El pastor Bakkalbasi les explicó que el tío del padre de Mendibj se había comprometido a asestar al mudo la puñalada mortal. Le darían esa oportunidad, pero ellos debían asegurarse de que así fuera. Había que organizar un dispositivo para seguir a Mendibj desde el momento en que recuperara la libertad, y averiguar si le estaban utilizando para que les guiara hasta la Comunidad.
Contarían con la ayuda de dos miembros de la Comunidad de Turín, pero no debían correr riesgos, ni exponerse a que los detuvieran; su misión era no perder de vista al joven, nada más. Sólo que si alguno tenía la oportunidad de matarlo debía hacerlo sin dudar, aunque ese honor, recalcó Bakkalbasi, le estaba reservado a su pariente.
Cada uno debería llegar a Turín por sus propios medios, preferiblemente en coche. La ausencia de fronteras gracias a la Unión Europea les permitía pasar de un país a otro sin dejar rastro. Luego debían dirigirse al Cementerio Monumental de Turín y buscar la tumba 117. Una pequeña llave escondida en un macetero, junto a la puerta de entrada del mausoleo, les permitiría acceder al mismo.
Una vez dentro, debían accionar el mecanismo oculto que dejaba al descubierto unas escaleras secretas, situadas debajo de uno de los sarcófagos, y enlazar con el subterráneo que les conduciría hasta la catedral, hasta la mismísima vivienda de Turgut. El subterráneo sería su hábitat mientras estuvieran en Turín. No debían registrarse en ningún hotel, tenían que permanecer invisibles. El cementerio era poco frecuentado, aunque algunos turistas curiosos se acercaban a ver las tumbas barrocas. El guarda del cementerio era miembro de la Comunidad. Un viejo, hijo de padre emigrado de Urfa y madre italiana, un buen cristiano como ellos, y su mejor aliado.
El viejo Turgut había preparado la sala del subterráneo con ayuda de Ismet. Allí nadie les encontraría porque nadie sabía de la existencia de ese túnel, que comenzaba en una tumba del cementerio y llegaba hasta la mismísima catedral. Ningún plano daba cuenta de ese laberinto secreto. Sería allí donde tendrían que depositar el cadáver de Mendibj. El mudo descansaría en Turín el resto de la eternidad.
—¿Lo tenéis todos claro? —preguntó.
—Sí, Marco —repitieron casi al unísono Minerva, Sofía y Giuseppe. Antonino y Pietro asintieron con la cabeza.
Eran las siete de la mañana y la huella del sueño se dibujaba en el rostro de todos ellos. A las nueve el mudo quedaría en libertad.
Marco había preparado minuciosamente el dispositivo para seguir a Mendibj.

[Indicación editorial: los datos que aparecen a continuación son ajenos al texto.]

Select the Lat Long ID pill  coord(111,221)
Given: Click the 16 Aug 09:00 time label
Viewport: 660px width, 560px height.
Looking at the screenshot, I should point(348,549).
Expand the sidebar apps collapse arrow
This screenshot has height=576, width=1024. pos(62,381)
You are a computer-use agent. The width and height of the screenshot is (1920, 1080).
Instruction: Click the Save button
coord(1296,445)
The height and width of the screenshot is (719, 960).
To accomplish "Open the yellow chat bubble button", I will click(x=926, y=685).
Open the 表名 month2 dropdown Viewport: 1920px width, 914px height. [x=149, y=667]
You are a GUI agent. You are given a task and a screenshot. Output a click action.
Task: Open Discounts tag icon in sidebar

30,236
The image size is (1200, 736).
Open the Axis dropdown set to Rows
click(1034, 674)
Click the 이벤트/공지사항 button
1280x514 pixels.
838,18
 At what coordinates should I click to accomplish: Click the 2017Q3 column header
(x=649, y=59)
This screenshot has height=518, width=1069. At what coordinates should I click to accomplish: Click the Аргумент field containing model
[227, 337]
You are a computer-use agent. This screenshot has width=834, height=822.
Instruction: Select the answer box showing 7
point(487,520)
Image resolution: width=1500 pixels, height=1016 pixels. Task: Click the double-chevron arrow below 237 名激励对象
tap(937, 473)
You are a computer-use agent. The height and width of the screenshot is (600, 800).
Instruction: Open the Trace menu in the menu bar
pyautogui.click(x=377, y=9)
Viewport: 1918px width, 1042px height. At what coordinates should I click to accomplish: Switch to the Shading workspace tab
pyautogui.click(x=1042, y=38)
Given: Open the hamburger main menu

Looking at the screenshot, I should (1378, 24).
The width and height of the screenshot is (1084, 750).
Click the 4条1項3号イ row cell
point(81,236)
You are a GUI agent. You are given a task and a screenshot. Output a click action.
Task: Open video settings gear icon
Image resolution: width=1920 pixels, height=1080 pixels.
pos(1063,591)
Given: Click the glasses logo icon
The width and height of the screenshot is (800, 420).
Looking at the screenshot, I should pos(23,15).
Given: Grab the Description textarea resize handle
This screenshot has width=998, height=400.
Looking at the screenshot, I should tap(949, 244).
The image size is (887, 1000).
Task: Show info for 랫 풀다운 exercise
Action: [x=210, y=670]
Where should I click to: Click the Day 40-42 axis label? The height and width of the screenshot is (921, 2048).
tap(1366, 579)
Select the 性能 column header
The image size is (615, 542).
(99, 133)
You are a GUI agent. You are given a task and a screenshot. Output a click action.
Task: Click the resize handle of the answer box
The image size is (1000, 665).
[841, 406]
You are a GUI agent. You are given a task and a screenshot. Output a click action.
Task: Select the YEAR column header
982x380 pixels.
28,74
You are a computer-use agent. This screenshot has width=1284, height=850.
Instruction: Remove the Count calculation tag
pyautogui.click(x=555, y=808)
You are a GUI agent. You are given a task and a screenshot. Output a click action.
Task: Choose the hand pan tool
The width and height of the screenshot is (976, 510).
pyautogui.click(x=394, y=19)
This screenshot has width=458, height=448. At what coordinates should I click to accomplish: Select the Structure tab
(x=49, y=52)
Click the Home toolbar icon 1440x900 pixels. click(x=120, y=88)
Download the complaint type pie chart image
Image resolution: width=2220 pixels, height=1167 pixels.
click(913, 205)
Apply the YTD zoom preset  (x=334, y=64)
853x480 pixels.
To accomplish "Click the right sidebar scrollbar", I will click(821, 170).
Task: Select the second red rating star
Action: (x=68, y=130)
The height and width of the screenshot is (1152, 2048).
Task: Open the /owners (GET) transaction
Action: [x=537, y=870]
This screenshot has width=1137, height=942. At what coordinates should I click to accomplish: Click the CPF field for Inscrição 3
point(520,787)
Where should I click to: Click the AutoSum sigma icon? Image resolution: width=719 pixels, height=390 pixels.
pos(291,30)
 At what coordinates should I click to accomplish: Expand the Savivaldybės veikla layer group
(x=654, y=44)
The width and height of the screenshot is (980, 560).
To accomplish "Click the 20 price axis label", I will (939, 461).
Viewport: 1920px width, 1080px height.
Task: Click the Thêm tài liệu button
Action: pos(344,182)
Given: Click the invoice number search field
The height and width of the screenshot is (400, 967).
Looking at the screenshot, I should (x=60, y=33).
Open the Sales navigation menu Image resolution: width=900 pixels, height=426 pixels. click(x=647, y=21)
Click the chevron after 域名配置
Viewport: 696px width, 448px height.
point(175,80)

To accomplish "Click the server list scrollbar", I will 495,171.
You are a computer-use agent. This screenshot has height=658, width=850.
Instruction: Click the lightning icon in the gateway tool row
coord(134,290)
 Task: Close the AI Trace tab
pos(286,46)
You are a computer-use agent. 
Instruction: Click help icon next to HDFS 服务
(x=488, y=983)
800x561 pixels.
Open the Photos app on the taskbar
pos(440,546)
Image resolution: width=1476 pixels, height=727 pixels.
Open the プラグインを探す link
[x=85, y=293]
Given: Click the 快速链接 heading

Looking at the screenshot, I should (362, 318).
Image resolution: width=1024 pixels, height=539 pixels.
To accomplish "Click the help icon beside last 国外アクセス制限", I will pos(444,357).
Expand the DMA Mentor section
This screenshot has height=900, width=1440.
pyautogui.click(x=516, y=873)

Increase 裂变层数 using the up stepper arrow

Contarían con la ayuda de un grupo de
carabinieri
, y con la Interpol, pero sobre todo el jefe del Departamento del Arte contaba con los suyos, con el núcleo de su equipo.
Estaban esperando que les trajeran el desayuno. La cafetería del hotel acababa de abrir y ellos habían sido los primeros en entrar.
Sofía, no sabía por qué, estaba nerviosa y creía notar que tampoco Minerva estaba muy tranquila. Incluso a Antonino se le notaba la tensión en cómo apretaba los labios. Sin embargo Marco, Pietro y Giuseppe estaban tranquilos. En eso se notaba que los tres eran policías y que para ellos una operación de seguimiento no era más que parte de la rutina.